> **Supplied text**
+++

# Bunu size haber vermemi istedi.



## Ali Smith

Merhaba,

Someone relayed a message from X to Y. In the end, he said:

Bunu size haber vermemi istedi.

I'm assuming he meant "He told me to tell you this."

If that's what it means, what is the direct object of the verb _vermemi_? Is it _haber_ or _bunu_? It can't be both, of course.

Thanks!


----------



## misi2991

I'm not a teacher but I think you can think of "haber vermek" as a phrasal verb.


----------



## drowsykush

It is the predicate that is important, not the verb. Here the predicate is "istedi", so the direct object of the sentence is "Bunu size haber vermemi", not "haber" or "bunu" by itself.


----------



## Ali Smith

drowsykush said:


> It is the predicate that is important, not the verb. Here the predicate is "istedi", so the direct object of the sentence is "Bunu size haber vermemi", not "haber" or "bunu" by itself.

+++

> **Dataset rows**
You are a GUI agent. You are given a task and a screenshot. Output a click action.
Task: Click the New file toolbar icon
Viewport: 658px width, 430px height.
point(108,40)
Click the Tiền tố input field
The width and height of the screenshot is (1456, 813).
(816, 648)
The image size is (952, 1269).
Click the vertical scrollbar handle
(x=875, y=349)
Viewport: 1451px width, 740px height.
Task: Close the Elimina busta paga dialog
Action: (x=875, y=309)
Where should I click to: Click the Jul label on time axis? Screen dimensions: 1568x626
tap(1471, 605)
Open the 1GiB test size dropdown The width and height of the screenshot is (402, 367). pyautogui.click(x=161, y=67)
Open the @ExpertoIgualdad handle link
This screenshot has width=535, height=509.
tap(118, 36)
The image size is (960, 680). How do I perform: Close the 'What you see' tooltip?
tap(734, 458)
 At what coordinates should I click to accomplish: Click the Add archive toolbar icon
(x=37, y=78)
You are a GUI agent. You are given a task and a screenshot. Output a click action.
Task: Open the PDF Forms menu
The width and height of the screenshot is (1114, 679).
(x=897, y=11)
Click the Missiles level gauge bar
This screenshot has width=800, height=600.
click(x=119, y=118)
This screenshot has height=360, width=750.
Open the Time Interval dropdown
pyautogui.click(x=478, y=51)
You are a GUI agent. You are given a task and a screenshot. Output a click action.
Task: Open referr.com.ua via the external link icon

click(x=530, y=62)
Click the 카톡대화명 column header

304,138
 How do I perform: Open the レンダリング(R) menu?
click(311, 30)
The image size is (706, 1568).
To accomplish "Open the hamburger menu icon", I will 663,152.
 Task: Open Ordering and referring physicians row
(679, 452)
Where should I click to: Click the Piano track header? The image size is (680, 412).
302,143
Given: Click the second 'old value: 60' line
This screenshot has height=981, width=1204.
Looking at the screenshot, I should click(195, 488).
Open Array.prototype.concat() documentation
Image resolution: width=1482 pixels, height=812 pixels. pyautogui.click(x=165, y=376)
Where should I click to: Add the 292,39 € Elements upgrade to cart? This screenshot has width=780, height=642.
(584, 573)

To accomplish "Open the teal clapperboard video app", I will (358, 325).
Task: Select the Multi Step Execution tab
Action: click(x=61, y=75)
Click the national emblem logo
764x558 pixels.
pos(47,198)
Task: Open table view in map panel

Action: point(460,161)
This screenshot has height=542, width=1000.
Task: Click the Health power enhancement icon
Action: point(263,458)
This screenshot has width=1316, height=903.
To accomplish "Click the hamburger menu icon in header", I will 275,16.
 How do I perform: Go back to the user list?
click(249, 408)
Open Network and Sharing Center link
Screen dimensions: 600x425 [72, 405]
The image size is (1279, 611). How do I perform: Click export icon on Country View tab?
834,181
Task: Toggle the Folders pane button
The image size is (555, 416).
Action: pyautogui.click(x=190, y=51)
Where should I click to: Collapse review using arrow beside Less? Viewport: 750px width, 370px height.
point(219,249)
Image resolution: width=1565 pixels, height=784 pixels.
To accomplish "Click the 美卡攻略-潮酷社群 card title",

+++

> **Exercise task**
Render this sentence from the thread on Turkish grammar in Spanish: "It is the predicate that is important, not the verb."

> **Complete answer**
Es el predicado lo que importa, no el verbo.